Goal
Reproduce without changes the lines of the material between the line containing "You are a computer-use" and the line containing "[x=1168, y=182]", both included, leaving the pictures out of your answer.

Provided data

________________

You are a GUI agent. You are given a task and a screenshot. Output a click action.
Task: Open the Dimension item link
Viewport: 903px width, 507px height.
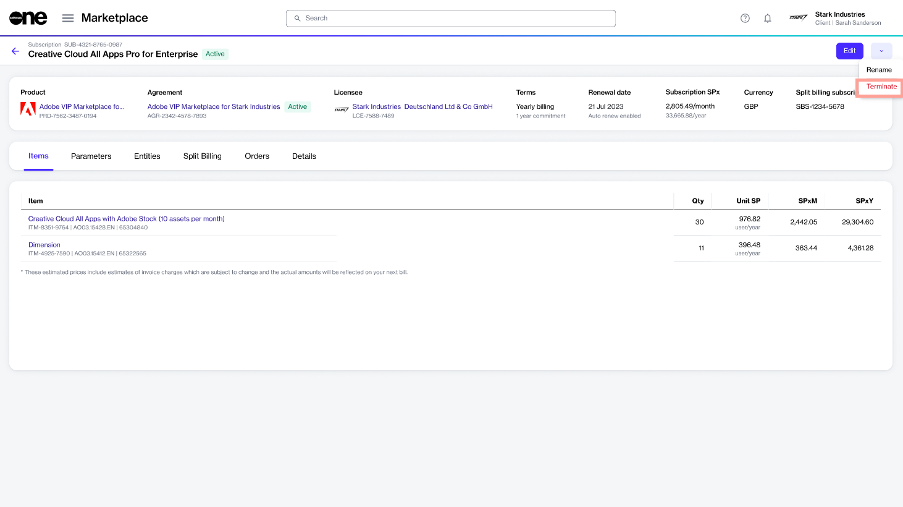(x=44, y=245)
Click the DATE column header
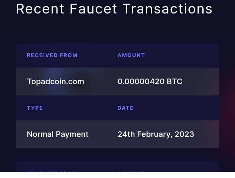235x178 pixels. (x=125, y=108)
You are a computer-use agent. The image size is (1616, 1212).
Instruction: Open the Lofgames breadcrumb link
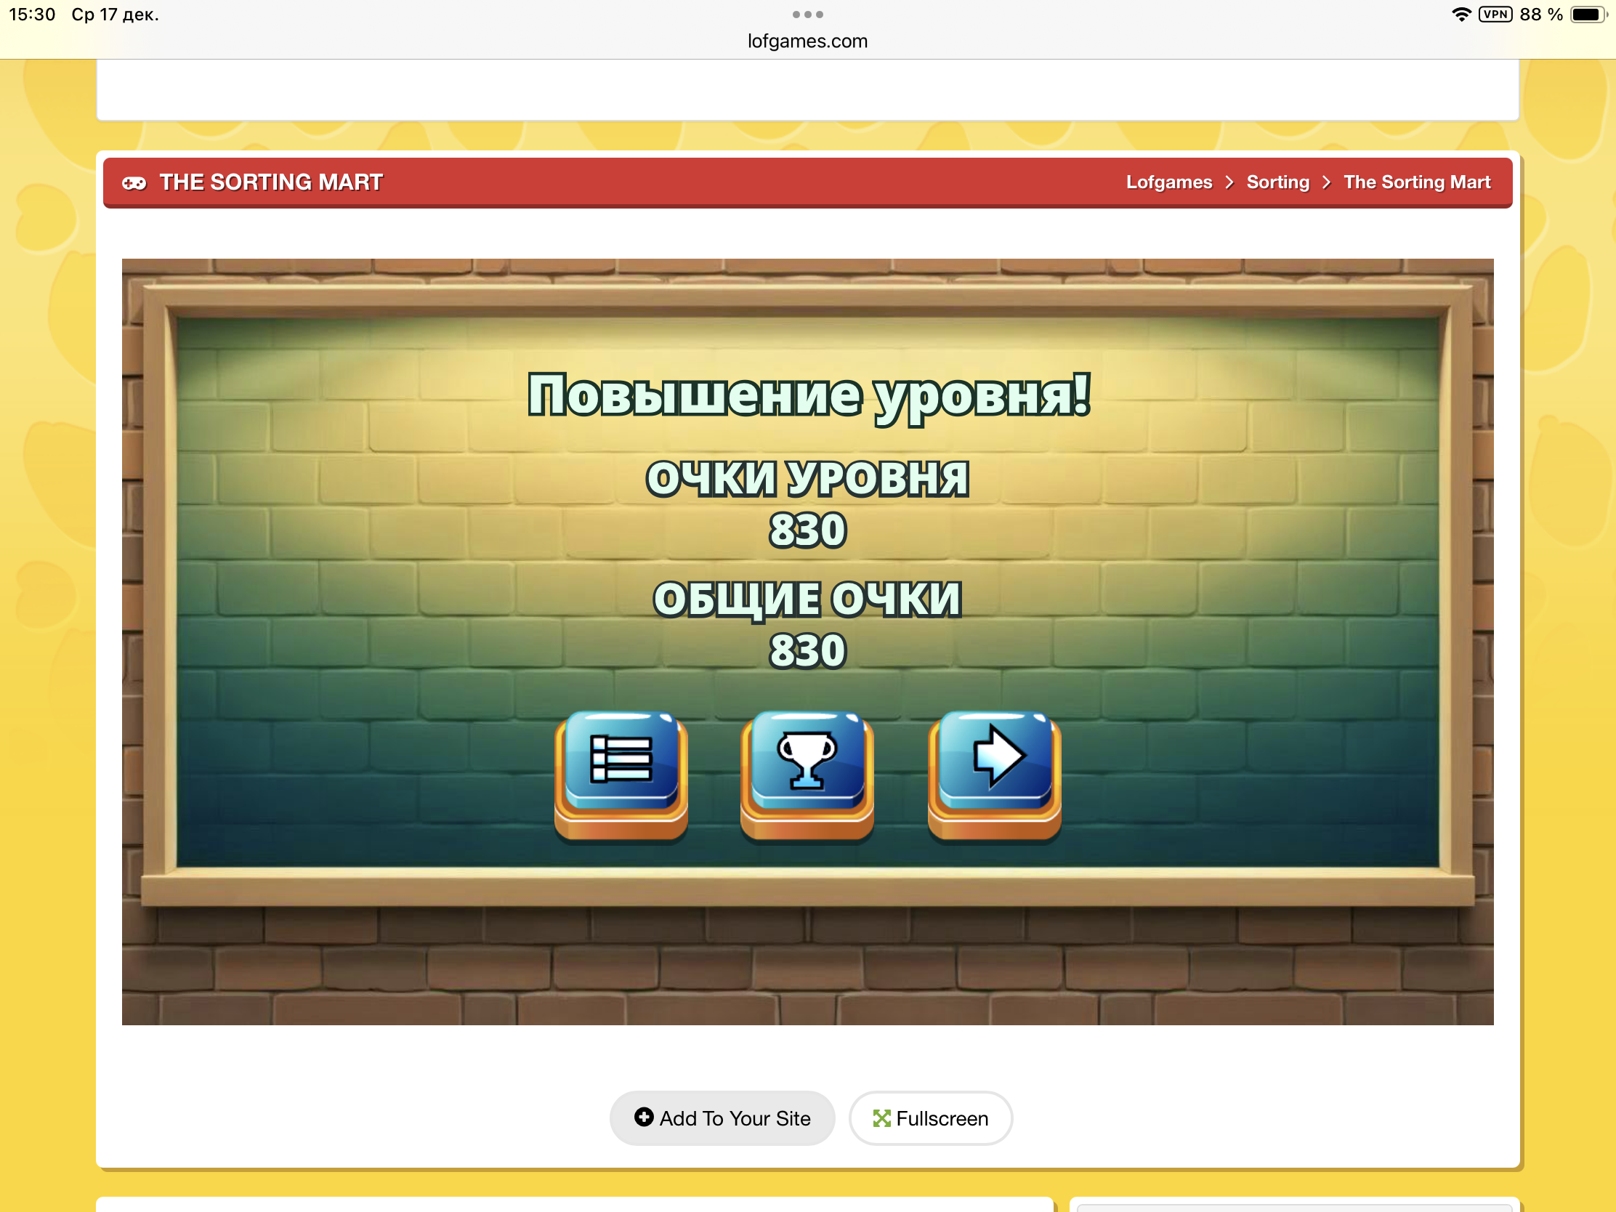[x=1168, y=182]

________________

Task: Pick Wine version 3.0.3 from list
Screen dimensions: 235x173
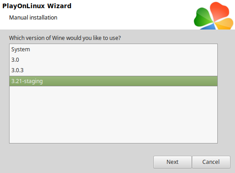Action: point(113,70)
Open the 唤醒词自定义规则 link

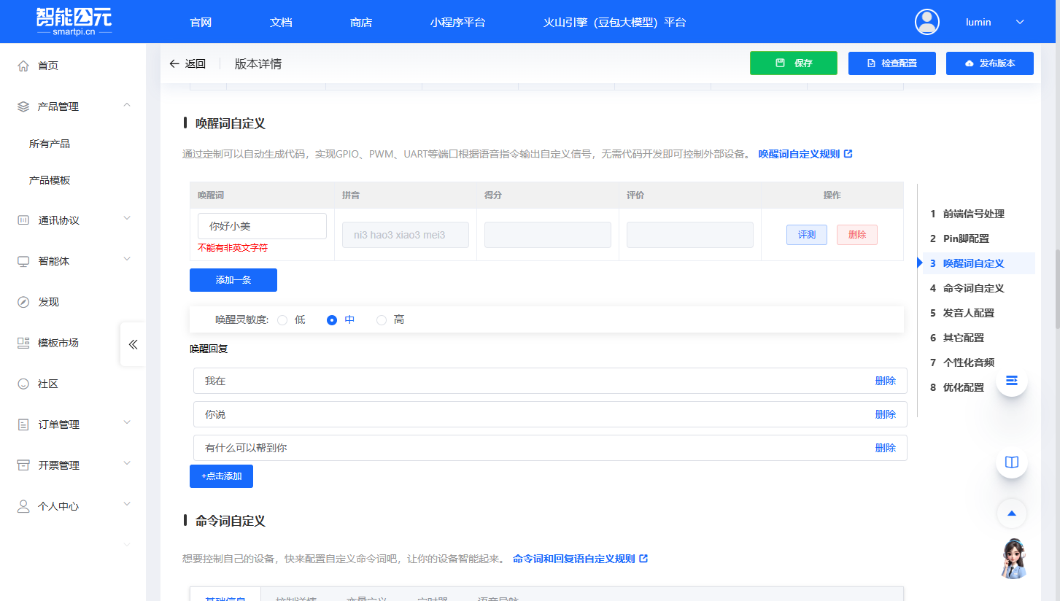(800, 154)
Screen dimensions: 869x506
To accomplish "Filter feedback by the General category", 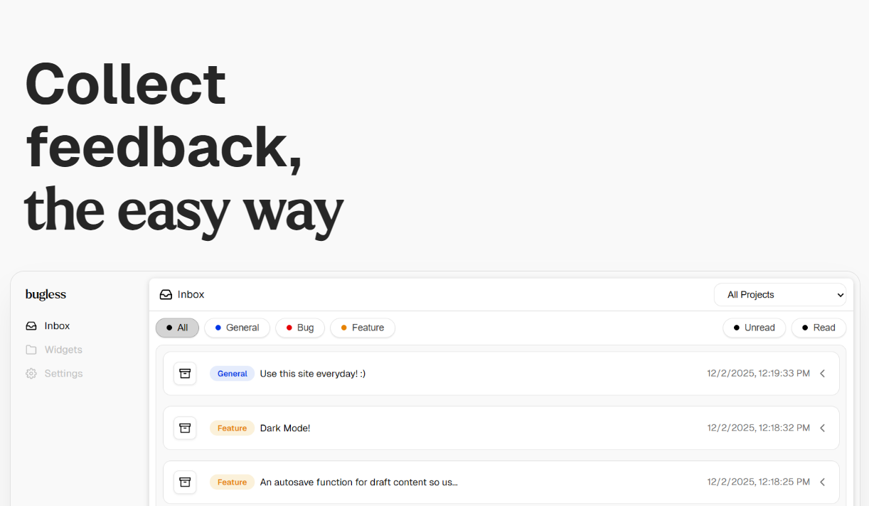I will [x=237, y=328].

________________

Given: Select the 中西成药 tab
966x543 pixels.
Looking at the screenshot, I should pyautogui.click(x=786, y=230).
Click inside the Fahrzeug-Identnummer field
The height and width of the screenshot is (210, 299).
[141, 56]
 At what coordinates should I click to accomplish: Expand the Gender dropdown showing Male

________________

Task response
You are a computer-use agent. The image size is (1616, 1212).
Instruction: Open the Lofgames breadcrumb link
[x=1168, y=182]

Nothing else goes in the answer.